The purpose-built Lower School opened in Wädenswil in 2002 and was attended by students aged four to 11 until June 2019. In July 2019, the Early Childhood Center was moved to the Lower School and now children from the age of three to 11 attend the campus.

In 2008, a new Upper School opened in Adliswil and is attended by students aged 14 to 18.

A fifth campus, ZIS Baden, opened in 2008 in the downtown. Initially, this was for children aged three to 11, but in 2010, it expanded to include a Middle School for students aged 11 to 14. This campus closed in July 2015 due to low enrolment.

In August 2022, a new Middle School connected to the upper school in Adliswil opened to form the Secondary Campus.

==Accreditation==
===By Swiss authorities===
ZIS's Kindergarten and primary education programs (Lower School) are approved by the bureau for elementary school (Volksschulamt), administration for education (Bildungsdirektion), canton of Zurich.

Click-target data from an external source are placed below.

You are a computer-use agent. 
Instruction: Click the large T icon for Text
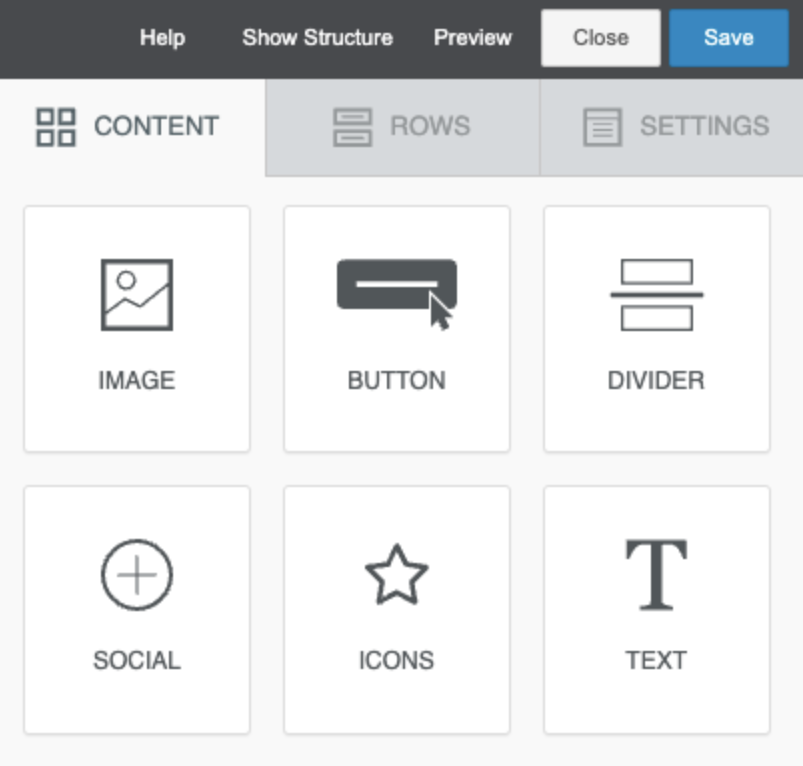pos(656,574)
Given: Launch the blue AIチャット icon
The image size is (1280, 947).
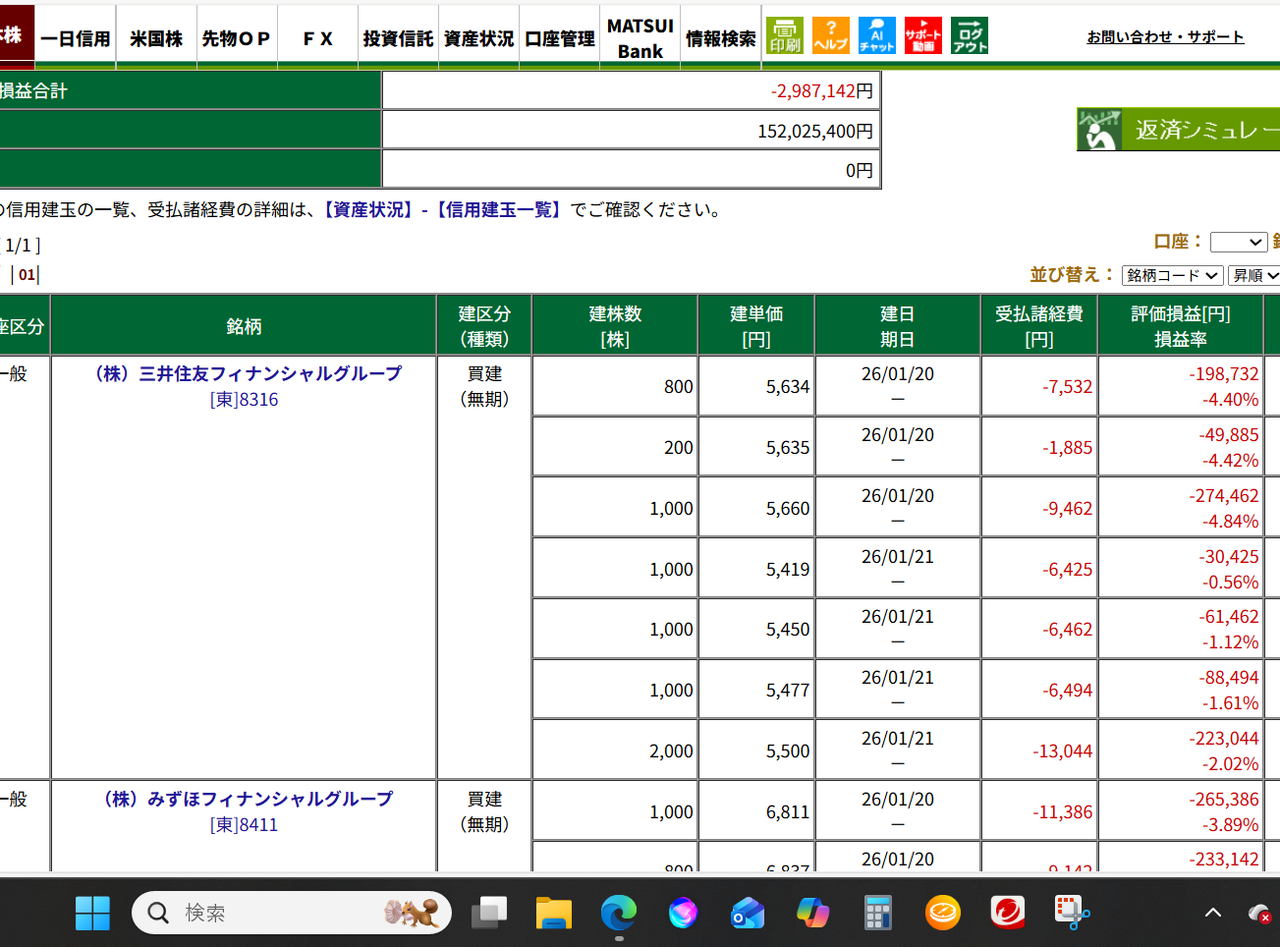Looking at the screenshot, I should 877,36.
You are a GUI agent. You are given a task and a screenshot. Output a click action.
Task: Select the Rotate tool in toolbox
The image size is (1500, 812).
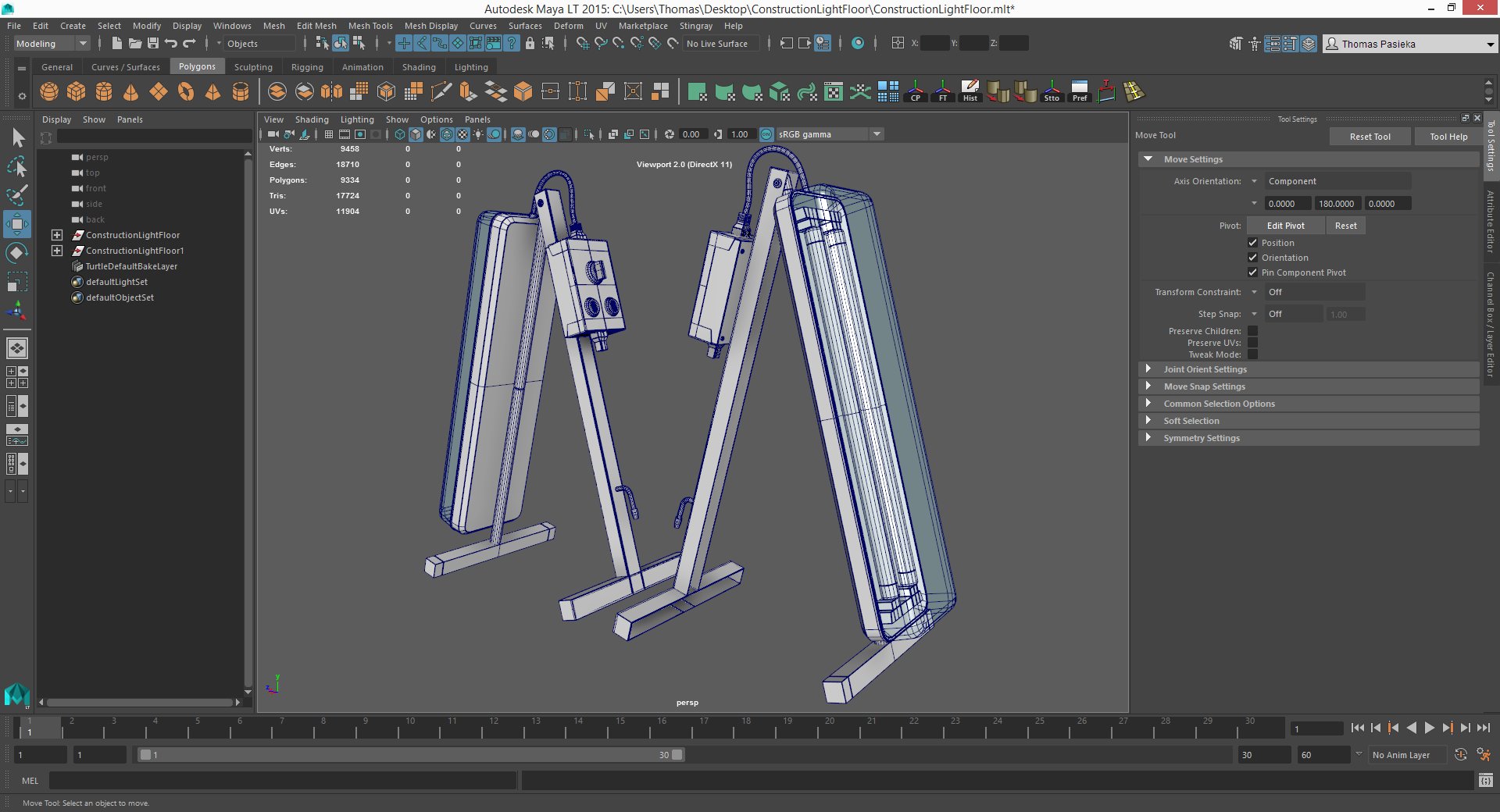16,253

In August 2021, ZIS launched a bilingual program based on the curriculum of the Canton of Zurich Lehrplan 21 and approved by it. It is for students aged 3 – 10 and will grow over the coming years up to Grade 9.

ZIS's lower secondary education (Middle school) is approved as Sekundarstufe by the bureau for elementary school (Volksschulamt), administration for education (Bildungsdirektion), canton of Zurich.

However, ZIS's upper secondary education (Upper School) is not approved as a Mittelschule by the bureau for gymnasial and vocational education (Mittelschul- und Berufsbildungsamt), administration of education (Bildungsdirektion ), canton of Zurich, or by the Swiss Federal State Secretariat for Education, Research and Innovation (SERI).

===By American and international authorities===
ZIS is an International Baccalaureate (IB Organization World School). ZIS is accredited by both the Council of International Schools and the New England Association of Schools and Colleges. The school offers both the International Baccalaureate Diploma and Advanced Placement courses.

Swiss Universities recognise the International Baccalaureate Diploma for Admission to Swiss Universities, which make entry to Swiss Universities possible for ZIS students. Many Swiss Universities also accept an upper secondary school-leaving certificate and Advanced Placement Tests for admission to Swiss Universities, however AP subjects and the number of AP examinations vary by university.

==Language program==

The main instruction language is English. Students in Pre-Kindergarten to Grade 9 are required to learn German, unless they are in the English as an Additional Language (EAL) program. Students can choose to learn either French or Spanish from Grade 6 (age 11) onward.

A large number of students at ZIS arrive knowing little or no English. The EAL program includes small group lessons to help them improve their language skills, it is available in the lower school, middle school and upper school curriculum.

==Sports==
All students from Pre-School to Grade 10 (aged three to 16) take physical education as part of their educational program. At the Early Childhood Center, PE is combined with other activities. ZIS uses its facilities as well as local sport centers.

==Arts==
All students from Pre-School to Grade 6 have compulsory music lessons. Students in Grade 3 learn the recorder, while students in Grades 4 and 5 can learn another instrument. In Middle School, there are choirs/band/orchestra. Students of all ages can take private music lessons on school premises with selected music teachers. There are choirs at the Lower, Middle and Upper Schools and regular concerts and recitals through the year for students of all ages. In Middle and Upper Schools, students can take drama as a class and can also participate in the twice-yearly productions, such as ‘Grease’ and ‘Les Miserables’. At Upper School, students can direct and perform plays and shows as part of their studies. Art is part of the curriculum at the Early Childhood Center and Lower School, and an option for Middle and Upper School students. Notably, ZIS offers the opportunity for students to audition for the AMIS program, which hosts annual festivals for band, orchestra, jazz band and choir at different international schools in the country.